A fabulous sweet and salty glaze is basted on salmon as it grills on cedar planks. The quick and easy glaze can be used on chicken and pork as well. Good quality, grade B, pure maple syrup makes all the difference.
Step: 1
Soak the cedar plank in water for 2 hours.
Step: 2
Preheat an outdoor grill for medium-high heat and lightly oil grate. Place the cedar plank across the grate of the grill as it preheats.
Step: 3
Season the salmon fillet with salt and pepper, and place onto the hot cedar plank skin-side down. Close the lid on the grill, and whisk together the maple syrup, soy sauce, butter, lime juice, and lime zest. Baste the salmon with the glaze, and continue cooking until the salmon flakes easily with a fork, about 10 minutes total. Serve the salmon garnished with chopped fresh chives and lemon wedges.

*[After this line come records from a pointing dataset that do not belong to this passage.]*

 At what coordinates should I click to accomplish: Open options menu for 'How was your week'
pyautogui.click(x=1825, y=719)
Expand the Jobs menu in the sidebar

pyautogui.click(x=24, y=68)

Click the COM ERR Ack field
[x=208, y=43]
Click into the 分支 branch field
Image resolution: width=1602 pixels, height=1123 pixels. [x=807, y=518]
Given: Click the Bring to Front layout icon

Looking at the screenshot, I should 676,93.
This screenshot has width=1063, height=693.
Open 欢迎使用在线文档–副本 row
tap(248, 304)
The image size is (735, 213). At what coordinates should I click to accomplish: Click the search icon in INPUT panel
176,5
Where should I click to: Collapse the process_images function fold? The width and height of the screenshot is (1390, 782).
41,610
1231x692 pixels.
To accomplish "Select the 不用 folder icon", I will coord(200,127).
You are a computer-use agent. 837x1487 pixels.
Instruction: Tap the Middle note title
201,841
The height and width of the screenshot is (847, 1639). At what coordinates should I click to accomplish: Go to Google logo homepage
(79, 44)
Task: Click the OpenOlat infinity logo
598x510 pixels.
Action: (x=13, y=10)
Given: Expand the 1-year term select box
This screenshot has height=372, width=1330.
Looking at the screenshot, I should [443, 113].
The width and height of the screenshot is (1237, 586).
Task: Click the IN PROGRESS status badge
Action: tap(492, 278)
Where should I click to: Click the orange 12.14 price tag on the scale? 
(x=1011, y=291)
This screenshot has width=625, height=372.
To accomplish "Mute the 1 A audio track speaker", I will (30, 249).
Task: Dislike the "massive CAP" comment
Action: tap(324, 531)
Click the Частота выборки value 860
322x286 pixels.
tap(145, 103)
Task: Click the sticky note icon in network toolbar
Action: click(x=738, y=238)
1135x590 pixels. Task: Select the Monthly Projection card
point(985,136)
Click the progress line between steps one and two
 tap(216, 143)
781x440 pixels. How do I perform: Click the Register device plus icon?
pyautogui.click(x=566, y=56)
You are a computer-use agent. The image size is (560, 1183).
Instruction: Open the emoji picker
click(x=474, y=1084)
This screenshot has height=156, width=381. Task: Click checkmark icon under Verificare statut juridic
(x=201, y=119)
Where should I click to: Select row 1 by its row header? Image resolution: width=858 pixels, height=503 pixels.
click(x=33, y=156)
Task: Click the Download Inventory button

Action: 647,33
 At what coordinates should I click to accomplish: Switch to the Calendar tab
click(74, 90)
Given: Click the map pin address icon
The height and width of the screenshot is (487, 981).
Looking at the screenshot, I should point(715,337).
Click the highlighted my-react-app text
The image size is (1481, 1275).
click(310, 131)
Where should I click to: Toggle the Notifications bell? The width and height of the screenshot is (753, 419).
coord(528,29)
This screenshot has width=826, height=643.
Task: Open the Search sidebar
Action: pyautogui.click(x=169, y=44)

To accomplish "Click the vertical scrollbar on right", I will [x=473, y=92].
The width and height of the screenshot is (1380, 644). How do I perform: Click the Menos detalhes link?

Per Serving: 380 calories; protein 33.2g; carbohydrates 11.3g; fat 22.2g; cholesterol 103.2mg; sodium 739.8mg.
Depriving yourself can lead to lot of eat , late-night snacking, and mindless eating and it’s for this mind that Riner encourages people to indulge in “fun” foods every once in a while.
Avoidance on late-night snacking and cravings , it is much important to include some easy foods (or what one may perceive as unnecessary ). It means , if we always order the healthiest thing on the menu but come home and graze on chips, perhaps we really will the junk food and should have just pleased it in the first place."
Because it comes to dinner , much eat or eating too much of the bad kinds of food will make lead to trouble on sleeping. On the flip side, a meal that is less than satiating can leave you wanting more and resulting in reaching for an unhealthy late-night side dish even closer to sleep .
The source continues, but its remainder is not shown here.